На кухне, где они сидели, было тихо, но в дом все настойчивее проникали звуки с улицы. И сквозь разноголосый шум Алис различила стук колес фургона Паула. Она вскочила из-за стола и задвинула стул.

– Спасибо за угощение, мистрис Аргайл, – поблагодарила она, повернулась и выбежала прямиком на улицу.

Паул остановился у дома и спрыгнул вниз. Из фургона он вытащил вещи Алис и бросил к ее ногам. Увидев вышедшую вслед за Алис мистрис Аргайл, он приподнял свою широкополую шляпу:

– Я занесу сумки в дом, мистрис?

– Нет нужды, – ответила та. – Муж ими займется. Он сейчас в столярной мастерской, а как вернется, позаботится о багаже.

Паул надел шляпу на голову, широко улыбнулся и все-таки нагнулся за сумками:

– Мне не составит труда, позвольте помочь вам и девочке.

– Нет нужды, – повторила мистрис Аргайл таким тоном, что Паул мигом опустил багаж обратно на землю.

Тем временем Алис подошла к Паулу и потянула его за рукав. Он нагнулся к ней, и она зашептала ему на ухо. Рыжие кудри щекотали ей щеки, губ касались волоски рыжей с проседью бороды, оказавшейся куда мягче, чем девочка ожидала.

– Паул, возьми меня с собой в Лэйкс. Пожалуйста. – Алис заговорила громче, чтобы он наверняка ее услышал. Просьба далась ей с таким трудом, что в глазах защипало, и она поняла, что снова плачет.

– Ох, дитя, – сказал Паул и, выпрямившись, положил руку ей на плечо.

Торговец оглянулся, и Алис, повторив его движение, удивилась, почему он не сажает ее в фургон, почему они не уезжают. Он же рассказал жителям Дефаида про других детей. И теперь пора ехать, разве нет? Ведь Алис не может здесь остаться. И не останется.

И вдруг оказалось, что черно-белые мужчины вернулись, и черно-белые женщины тоже, а мистрис Аргайл положила руку на другое плечо Алис, и вот уже Алис вовсе не рядом с Паулом, как раньше. Девочка закричала и увидела, что он говорит со старейшиной, оглядывается на Алис, потом снова что-то объясняет старейшине. Она увидела, как глава деревни качает головой, и вот уже черно-белые фигуры обступили Паула, и Паул озирается, но черно-белые теснят его, и вот он уже в фургоне. А потом повозка Паула трогается, а сам он оглядывается на нее и смотрит так печально и безнадежно. Почему он так безнадежно смотрит, почему не может взять ее с собой? Алис снова громко закричала и заплакала – и услышала рядом голос мистрис Аргайл:

– Слезами не поможешь, дитя, так что хватит плакать.

И Алис перестала плакать. Таков был первый урок, полученный ею в Дефаиде.
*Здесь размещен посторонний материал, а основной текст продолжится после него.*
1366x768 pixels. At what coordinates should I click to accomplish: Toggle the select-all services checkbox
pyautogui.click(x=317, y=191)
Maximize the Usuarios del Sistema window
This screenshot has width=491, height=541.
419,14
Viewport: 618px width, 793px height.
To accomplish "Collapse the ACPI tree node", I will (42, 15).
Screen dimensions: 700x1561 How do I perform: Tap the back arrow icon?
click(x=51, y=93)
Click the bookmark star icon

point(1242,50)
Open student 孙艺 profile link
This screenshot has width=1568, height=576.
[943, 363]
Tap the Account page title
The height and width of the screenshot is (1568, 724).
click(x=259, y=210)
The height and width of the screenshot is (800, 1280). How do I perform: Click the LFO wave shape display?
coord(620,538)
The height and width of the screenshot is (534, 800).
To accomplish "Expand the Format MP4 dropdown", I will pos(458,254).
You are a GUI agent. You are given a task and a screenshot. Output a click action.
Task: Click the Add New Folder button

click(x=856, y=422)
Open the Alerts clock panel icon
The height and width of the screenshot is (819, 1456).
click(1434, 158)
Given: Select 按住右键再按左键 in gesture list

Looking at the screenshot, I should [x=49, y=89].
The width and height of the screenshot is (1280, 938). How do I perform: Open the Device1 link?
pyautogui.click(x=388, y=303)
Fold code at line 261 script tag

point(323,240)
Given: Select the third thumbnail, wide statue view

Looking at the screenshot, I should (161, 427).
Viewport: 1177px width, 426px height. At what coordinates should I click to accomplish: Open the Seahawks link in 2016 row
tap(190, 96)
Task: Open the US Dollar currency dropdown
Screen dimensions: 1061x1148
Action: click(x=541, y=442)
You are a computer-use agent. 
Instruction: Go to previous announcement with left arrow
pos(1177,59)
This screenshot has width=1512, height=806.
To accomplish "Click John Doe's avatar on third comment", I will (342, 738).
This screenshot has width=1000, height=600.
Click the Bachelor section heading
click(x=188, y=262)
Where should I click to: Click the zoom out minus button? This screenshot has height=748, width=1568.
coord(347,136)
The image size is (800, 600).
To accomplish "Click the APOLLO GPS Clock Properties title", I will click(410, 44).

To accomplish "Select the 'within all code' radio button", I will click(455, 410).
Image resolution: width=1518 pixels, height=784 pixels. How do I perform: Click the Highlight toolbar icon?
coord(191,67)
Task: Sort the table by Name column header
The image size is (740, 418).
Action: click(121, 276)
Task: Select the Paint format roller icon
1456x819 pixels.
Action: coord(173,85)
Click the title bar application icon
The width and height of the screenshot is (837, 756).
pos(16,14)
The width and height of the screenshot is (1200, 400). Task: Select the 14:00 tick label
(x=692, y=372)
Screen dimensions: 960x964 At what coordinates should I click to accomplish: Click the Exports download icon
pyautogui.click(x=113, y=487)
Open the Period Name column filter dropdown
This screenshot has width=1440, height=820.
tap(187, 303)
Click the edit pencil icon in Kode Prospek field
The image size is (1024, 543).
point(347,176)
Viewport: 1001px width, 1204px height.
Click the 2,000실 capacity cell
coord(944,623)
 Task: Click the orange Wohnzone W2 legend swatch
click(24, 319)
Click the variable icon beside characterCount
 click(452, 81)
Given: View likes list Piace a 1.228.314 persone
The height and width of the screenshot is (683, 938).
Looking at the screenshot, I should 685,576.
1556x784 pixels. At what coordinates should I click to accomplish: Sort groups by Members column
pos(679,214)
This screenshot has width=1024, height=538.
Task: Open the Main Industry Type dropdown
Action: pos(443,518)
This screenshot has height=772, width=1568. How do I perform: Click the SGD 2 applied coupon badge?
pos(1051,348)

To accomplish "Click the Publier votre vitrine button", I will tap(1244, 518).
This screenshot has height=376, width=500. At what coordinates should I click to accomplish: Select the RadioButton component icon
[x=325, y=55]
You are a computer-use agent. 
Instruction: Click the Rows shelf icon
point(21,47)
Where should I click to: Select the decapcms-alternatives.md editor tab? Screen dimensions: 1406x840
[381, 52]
Первый из многих.

В последующие часы случилось еще кое-что: мистрис Аргайл подвела Алис к мужчине с волосами мышиного цвета и сказала, что это брат Аргайл. Мистрис Аргайл объяснила, что Алис должна называть их Мать и Отец. Затем Мать велела Алис садиться ужинать. Отец объяснил Алис, где положить вещи. Мать велела Алис умыться и надеть ночную рубашку. Отец показал Алис ее кровать, и она залезла под полотняную простыню. А дальше Алис лежала в темноте, и дверь, отделявшая ее от этих людей, которых она должна считать теперь родителями, была закрыта. Ночная тишина опустилась на деревню, где жили чужие люди.

Алис замерзла и чувствовала себя одинокой. Беззащитной и напуганной. И только сейчас, в полной тишине и мраке, она вспомнила: мамино пальто осталось в фургоне Паула.

7

Mistress – госпожа, хозяйка (устар. англ.).